| What needs to be done |
Only those lines in the data below from the line containing "Check the BigCommerce" through the line containing "Select the checkmark", both included, should be restated word for word.
━━ Records provided ━━
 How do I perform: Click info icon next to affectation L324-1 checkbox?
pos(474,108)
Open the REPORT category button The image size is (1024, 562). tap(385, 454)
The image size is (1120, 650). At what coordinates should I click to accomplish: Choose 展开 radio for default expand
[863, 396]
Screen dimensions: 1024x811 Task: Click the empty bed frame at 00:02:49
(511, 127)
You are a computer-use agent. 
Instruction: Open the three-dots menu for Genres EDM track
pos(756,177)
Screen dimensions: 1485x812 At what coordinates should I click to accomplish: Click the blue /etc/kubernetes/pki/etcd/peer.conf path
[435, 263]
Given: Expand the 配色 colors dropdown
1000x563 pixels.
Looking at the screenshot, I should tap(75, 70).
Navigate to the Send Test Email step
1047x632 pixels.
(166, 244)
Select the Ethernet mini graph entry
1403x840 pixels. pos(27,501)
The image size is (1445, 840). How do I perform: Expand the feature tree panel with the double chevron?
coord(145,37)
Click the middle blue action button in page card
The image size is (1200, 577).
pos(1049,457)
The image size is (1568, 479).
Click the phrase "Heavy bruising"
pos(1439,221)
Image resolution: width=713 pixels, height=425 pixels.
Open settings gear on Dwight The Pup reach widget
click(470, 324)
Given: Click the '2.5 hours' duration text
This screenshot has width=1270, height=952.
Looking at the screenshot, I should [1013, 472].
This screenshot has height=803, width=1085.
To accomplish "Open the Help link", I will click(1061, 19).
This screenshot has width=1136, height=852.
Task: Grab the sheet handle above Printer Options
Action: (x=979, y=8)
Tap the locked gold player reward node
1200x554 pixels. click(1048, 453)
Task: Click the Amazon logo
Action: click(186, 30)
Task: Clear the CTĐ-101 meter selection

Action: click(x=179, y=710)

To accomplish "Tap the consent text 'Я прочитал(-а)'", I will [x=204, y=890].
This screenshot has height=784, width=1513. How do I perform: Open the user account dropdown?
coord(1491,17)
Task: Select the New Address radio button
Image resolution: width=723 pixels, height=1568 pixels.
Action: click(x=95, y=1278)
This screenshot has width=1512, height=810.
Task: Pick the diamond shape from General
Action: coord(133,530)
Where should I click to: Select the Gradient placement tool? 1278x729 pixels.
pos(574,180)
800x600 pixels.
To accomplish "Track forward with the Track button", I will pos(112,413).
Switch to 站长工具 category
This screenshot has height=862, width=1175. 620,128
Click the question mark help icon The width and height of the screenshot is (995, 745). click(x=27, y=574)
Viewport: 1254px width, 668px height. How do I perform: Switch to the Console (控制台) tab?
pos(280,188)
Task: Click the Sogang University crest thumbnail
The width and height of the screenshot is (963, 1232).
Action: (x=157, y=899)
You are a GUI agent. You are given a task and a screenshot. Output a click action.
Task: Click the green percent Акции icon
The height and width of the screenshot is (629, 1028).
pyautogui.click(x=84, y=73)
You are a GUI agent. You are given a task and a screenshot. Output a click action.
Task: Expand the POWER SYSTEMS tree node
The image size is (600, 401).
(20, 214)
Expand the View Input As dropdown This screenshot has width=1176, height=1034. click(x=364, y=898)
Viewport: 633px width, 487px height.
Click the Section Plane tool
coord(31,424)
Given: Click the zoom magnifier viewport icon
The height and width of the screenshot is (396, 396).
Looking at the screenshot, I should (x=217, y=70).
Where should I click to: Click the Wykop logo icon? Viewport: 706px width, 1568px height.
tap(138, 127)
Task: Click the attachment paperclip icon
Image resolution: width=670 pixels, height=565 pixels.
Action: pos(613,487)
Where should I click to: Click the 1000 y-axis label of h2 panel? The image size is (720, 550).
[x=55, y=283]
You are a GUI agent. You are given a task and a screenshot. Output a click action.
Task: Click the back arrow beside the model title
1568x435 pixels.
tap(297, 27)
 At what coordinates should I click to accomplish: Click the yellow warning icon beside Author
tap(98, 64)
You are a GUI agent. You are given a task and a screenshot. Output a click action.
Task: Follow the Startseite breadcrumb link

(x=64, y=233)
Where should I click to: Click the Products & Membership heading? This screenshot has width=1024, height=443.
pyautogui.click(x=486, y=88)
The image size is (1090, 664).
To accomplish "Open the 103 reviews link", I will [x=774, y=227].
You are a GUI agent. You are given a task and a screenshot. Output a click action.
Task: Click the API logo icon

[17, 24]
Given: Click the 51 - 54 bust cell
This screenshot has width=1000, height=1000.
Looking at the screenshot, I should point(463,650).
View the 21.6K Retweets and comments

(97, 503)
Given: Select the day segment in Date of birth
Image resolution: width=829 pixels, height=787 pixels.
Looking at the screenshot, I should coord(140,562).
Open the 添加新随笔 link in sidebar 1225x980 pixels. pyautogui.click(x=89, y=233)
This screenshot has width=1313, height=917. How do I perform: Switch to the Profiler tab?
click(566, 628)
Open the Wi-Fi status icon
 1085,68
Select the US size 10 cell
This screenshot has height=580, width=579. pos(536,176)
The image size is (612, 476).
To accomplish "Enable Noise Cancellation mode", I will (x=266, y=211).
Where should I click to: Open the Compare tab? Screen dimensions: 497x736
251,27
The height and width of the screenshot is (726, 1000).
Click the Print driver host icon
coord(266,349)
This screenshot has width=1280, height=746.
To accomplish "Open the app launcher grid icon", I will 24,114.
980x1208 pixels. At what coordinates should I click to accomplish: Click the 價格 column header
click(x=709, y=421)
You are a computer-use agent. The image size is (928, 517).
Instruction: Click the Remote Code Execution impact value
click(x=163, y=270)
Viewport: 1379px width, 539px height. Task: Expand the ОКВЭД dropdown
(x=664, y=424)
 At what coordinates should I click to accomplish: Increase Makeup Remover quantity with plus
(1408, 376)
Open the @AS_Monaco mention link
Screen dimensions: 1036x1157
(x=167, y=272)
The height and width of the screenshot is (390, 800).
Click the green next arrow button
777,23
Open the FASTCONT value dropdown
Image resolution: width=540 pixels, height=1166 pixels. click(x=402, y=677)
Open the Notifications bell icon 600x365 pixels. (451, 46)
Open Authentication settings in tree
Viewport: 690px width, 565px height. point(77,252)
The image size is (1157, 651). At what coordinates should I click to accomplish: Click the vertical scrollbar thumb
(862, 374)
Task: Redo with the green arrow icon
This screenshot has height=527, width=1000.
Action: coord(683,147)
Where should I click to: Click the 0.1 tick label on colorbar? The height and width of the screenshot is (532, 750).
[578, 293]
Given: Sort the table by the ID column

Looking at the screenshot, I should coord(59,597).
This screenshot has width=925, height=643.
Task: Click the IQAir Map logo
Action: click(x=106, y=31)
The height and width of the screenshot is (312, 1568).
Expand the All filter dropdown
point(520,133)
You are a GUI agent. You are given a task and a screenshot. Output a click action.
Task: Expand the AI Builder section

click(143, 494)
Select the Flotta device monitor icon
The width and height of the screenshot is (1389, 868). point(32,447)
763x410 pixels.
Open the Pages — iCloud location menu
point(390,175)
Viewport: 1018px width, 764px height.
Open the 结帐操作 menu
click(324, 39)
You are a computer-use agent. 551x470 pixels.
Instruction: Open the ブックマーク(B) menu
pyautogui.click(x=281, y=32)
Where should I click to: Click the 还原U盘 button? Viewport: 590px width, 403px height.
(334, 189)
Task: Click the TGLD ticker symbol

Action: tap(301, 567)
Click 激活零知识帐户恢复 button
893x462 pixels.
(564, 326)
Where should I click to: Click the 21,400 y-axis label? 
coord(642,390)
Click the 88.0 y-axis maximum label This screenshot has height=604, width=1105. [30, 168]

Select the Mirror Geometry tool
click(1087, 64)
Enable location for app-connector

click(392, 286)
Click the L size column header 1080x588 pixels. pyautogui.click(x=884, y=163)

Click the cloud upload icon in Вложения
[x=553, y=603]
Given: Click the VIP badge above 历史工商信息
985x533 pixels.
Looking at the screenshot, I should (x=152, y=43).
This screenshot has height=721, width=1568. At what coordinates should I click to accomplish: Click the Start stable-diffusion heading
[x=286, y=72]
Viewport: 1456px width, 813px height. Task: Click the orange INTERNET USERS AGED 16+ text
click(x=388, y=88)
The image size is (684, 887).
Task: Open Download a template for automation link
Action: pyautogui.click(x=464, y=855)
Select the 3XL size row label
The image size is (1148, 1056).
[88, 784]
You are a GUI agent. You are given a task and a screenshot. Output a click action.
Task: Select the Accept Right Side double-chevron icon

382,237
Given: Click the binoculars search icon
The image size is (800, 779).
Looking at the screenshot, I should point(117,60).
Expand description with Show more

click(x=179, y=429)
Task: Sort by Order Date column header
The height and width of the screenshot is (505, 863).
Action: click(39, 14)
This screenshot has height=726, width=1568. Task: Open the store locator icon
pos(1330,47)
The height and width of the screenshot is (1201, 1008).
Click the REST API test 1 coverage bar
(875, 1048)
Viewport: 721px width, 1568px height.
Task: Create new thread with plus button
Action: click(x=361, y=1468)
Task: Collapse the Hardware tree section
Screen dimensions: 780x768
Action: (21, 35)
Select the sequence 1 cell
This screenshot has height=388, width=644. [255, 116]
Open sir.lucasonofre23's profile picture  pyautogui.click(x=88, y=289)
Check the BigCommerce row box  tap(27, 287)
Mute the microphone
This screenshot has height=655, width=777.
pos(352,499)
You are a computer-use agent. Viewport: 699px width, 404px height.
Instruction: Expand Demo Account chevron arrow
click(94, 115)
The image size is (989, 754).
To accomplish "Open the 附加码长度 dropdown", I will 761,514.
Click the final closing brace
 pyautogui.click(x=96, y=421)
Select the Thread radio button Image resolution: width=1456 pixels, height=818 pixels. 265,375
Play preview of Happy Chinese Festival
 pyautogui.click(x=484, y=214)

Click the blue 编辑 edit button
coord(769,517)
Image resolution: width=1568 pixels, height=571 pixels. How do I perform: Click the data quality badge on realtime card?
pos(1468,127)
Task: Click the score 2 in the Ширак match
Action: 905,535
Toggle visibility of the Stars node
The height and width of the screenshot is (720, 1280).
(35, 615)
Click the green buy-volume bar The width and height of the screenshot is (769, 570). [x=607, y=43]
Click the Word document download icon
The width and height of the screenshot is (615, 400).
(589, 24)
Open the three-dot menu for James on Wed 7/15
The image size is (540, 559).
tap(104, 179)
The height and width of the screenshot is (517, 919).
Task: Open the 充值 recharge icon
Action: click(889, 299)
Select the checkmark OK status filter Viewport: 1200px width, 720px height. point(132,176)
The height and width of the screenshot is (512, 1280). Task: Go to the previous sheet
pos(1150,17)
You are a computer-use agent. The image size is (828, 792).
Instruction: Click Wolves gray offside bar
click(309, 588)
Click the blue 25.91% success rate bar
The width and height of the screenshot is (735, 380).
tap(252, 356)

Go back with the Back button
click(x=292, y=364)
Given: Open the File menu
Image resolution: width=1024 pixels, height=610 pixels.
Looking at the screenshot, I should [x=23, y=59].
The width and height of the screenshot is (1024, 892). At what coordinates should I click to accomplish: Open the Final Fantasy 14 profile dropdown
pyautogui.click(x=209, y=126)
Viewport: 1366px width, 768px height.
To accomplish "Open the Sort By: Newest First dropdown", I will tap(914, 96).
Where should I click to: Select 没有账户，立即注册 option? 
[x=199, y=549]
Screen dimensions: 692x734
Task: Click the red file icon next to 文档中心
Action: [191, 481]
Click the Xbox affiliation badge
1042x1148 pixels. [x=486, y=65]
━━━
| Exercise response |
Check the BigCommerce row box  tap(27, 287)
Mute the microphone
This screenshot has height=655, width=777.
pos(352,499)
You are a computer-use agent. Viewport: 699px width, 404px height.
Instruction: Expand Demo Account chevron arrow
click(94, 115)
The image size is (989, 754).
To accomplish "Open the 附加码长度 dropdown", I will 761,514.
Click the final closing brace
 pyautogui.click(x=96, y=421)
Select the Thread radio button Image resolution: width=1456 pixels, height=818 pixels. 265,375
Play preview of Happy Chinese Festival
 pyautogui.click(x=484, y=214)

Click the blue 编辑 edit button
coord(769,517)
Image resolution: width=1568 pixels, height=571 pixels. How do I perform: Click the data quality badge on realtime card?
pos(1468,127)
Task: Click the score 2 in the Ширак match
Action: 905,535
Toggle visibility of the Stars node
The height and width of the screenshot is (720, 1280).
(35, 615)
Click the green buy-volume bar The width and height of the screenshot is (769, 570). [x=607, y=43]
Click the Word document download icon
The width and height of the screenshot is (615, 400).
(589, 24)
Open the three-dot menu for James on Wed 7/15
The image size is (540, 559).
tap(104, 179)
The height and width of the screenshot is (517, 919).
Task: Open the 充值 recharge icon
Action: click(889, 299)
Select the checkmark OK status filter Viewport: 1200px width, 720px height. point(132,176)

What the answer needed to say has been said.